*** Page text Section Begins ***
When we dive into what the Bible says about sexuality and marriage, we’ll find it’s not a story of hate but a story of love—it’s just a more amazing love story than we’d imagined.

In the Old Testament, prophet after prophet pictures God as a loving, faithful husband—and Israel as his often-straying wife. This cosmic marriage is continually on the rocks because God’s people keep cheating on him by worshiping idols. It’s hard to see how the relationship will ultimately work, until—at long last—Jesus comes and calls himself the Bridegroom (Matt. 9:15). John the Baptist pictures Jesus this way too (John 3:29). Jesus is the Bridegroom come to claim God’s people for himself.

This metaphor is reemphasized when Paul calls wives and husbands to relate to one another in a way that images Jesus and his church: “Wives, submit to your own husbands, as to the Lord. . . . Husbands, love your wives, as Christ loved the church and gave himself up for her” (Eph. 5:22, 25). The call to wives is extremely countercultural today. The call to husbands was countercultural in the first century. But Paul explains that God made human marriage from the beginning to picture the exclusive, one-flesh union between Christ and his church (vv. 28–33).
*** Page text Section Ends ***
**Task instructions:** Reproduce the passage on marriage word for word, from "In the Old Testament, prophet" up to and including "people for himself.". The items that follow come from a separate source, unrelated to the text on marriage.
*** Source data Section Begins ***
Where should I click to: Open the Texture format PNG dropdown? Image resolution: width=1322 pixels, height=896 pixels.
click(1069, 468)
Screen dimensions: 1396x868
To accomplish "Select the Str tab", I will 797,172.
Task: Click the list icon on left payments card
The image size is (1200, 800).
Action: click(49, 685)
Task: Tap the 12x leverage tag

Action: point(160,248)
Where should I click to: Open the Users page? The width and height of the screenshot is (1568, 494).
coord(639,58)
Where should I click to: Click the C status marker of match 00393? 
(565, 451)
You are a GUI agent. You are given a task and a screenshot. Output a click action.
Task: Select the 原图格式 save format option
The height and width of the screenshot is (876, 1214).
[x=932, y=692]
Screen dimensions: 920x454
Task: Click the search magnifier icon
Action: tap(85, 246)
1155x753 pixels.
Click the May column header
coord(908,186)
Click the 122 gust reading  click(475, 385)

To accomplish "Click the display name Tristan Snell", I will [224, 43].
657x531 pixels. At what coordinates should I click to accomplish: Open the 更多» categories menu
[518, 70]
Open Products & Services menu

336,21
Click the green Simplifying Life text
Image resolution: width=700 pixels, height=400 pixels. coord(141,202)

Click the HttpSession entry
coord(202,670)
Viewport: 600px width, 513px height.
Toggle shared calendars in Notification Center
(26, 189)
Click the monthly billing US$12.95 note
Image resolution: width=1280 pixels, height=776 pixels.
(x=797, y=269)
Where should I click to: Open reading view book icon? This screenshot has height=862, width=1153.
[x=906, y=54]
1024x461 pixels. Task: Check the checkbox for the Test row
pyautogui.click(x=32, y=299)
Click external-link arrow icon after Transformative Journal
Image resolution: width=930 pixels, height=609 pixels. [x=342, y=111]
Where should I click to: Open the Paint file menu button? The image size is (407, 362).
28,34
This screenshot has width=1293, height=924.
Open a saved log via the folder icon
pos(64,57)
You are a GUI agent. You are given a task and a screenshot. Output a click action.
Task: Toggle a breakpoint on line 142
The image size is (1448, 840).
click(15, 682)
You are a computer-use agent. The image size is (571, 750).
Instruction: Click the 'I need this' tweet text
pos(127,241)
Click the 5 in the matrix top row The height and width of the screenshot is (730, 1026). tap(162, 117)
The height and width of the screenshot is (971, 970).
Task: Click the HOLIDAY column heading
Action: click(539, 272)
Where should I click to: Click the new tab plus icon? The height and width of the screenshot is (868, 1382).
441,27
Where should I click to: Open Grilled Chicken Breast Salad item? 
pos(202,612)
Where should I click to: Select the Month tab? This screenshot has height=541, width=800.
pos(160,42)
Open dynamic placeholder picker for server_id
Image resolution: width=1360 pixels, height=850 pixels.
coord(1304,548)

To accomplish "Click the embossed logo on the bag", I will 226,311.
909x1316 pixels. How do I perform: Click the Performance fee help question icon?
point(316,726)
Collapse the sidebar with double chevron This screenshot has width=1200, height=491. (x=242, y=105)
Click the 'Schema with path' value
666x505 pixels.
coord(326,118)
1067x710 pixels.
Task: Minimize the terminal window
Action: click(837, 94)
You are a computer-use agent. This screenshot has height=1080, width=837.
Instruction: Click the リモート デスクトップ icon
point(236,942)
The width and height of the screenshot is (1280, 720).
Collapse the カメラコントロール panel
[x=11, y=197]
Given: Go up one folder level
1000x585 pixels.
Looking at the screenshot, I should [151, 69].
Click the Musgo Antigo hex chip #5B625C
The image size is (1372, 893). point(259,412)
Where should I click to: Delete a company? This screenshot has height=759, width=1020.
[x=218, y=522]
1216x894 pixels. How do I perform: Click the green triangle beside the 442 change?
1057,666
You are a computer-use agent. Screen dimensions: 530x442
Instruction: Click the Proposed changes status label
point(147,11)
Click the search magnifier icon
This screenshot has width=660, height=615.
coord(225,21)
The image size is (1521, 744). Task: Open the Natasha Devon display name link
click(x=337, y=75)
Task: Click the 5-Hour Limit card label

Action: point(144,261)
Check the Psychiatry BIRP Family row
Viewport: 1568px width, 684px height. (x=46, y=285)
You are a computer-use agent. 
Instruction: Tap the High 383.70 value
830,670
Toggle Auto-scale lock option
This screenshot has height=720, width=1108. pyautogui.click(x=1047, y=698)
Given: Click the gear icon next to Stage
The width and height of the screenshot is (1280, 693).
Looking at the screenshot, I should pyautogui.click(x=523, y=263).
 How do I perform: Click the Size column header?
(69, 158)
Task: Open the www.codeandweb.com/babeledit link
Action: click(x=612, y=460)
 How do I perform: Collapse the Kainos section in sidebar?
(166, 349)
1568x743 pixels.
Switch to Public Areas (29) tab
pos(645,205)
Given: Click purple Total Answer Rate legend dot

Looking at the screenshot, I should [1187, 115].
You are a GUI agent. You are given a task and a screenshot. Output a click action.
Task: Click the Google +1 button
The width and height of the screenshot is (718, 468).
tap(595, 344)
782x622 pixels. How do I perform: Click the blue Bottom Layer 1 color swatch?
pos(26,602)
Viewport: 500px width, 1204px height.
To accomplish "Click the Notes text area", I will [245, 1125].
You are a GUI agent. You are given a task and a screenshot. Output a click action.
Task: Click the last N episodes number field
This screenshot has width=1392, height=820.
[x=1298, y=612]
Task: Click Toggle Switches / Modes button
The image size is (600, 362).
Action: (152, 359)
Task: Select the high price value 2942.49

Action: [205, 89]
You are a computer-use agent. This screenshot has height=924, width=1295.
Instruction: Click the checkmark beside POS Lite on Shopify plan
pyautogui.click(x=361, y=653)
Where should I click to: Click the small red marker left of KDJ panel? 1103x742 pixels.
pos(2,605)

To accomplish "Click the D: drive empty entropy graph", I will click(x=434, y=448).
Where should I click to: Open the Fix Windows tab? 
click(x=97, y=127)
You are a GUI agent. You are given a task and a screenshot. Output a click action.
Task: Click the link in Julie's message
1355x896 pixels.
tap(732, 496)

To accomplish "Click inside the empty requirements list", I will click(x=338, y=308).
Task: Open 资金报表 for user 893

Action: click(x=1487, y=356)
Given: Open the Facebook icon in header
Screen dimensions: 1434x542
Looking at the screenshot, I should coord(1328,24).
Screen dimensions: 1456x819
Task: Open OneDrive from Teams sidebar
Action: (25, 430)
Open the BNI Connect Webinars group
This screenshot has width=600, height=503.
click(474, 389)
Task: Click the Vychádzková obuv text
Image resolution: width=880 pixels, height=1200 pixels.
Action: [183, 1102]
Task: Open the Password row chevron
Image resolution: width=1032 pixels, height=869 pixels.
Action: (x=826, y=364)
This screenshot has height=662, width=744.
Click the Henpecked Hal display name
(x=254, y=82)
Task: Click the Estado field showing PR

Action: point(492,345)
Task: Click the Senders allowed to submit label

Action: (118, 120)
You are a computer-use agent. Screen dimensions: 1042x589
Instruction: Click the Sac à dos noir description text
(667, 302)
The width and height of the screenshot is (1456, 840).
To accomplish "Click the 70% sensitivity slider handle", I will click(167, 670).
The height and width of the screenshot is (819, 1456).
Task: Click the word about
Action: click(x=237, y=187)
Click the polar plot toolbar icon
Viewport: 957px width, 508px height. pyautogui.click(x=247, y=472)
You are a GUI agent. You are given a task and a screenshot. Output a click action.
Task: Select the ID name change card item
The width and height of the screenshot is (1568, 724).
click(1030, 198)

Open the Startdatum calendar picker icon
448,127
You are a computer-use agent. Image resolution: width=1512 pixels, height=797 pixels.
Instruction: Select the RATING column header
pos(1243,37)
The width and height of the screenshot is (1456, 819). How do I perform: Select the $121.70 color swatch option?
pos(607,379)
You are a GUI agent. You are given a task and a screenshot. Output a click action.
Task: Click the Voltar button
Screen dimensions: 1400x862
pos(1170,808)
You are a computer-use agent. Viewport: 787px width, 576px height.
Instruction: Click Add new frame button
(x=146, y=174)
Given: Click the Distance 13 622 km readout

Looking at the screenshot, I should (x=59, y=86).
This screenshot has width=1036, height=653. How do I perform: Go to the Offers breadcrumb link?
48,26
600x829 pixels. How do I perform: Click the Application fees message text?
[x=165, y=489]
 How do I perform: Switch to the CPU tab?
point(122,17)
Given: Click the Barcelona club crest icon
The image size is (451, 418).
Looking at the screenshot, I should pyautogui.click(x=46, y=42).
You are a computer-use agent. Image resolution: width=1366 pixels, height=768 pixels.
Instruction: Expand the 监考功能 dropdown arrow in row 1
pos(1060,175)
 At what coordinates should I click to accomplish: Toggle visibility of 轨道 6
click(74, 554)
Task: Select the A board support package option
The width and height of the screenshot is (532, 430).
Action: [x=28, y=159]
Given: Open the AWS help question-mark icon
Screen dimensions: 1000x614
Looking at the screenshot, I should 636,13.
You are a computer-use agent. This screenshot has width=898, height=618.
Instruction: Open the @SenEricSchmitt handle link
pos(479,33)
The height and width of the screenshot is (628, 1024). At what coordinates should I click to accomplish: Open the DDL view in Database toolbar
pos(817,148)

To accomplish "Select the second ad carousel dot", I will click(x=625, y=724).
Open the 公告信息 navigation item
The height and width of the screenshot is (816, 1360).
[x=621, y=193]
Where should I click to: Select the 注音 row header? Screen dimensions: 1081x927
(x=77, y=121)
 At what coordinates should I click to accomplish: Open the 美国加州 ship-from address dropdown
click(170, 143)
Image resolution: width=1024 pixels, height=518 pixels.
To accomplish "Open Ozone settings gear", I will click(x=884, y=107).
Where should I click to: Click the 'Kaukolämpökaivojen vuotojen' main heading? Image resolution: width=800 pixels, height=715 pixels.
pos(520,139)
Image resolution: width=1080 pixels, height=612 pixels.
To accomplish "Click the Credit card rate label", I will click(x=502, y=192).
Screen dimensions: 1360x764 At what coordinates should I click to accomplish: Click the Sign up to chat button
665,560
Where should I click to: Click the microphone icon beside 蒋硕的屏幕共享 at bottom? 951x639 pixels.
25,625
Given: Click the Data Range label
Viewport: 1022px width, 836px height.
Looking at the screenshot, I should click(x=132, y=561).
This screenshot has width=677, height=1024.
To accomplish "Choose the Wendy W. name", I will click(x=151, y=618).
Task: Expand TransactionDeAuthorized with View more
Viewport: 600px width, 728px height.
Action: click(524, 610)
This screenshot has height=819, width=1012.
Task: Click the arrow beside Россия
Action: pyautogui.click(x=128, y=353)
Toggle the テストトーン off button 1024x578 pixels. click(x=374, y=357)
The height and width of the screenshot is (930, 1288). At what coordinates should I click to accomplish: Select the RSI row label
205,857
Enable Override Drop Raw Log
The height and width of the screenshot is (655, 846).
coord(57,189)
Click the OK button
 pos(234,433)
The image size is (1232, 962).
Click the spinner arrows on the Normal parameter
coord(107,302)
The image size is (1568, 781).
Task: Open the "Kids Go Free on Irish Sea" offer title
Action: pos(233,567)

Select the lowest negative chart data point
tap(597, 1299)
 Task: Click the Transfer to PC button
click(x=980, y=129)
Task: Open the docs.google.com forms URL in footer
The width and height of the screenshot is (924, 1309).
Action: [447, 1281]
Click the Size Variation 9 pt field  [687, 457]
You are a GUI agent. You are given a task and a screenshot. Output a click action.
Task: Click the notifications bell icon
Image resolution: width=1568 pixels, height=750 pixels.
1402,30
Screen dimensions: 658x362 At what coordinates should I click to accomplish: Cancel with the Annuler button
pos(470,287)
*** Source data Section Ends ***
**Response area:**
In the Old Testament, prophet after prophet pictures God as a loving, faithful husband—and Israel as his often-straying wife. This cosmic marriage is continually on the rocks because God’s people keep cheating on him by worshiping idols. It’s hard to see how the relationship will ultimately work, until—at long last—Jesus comes and calls himself the Bridegroom (Matt. 9:15). John the Baptist pictures Jesus this way too (John 3:29). Jesus is the Bridegroom come to claim God’s people for himself.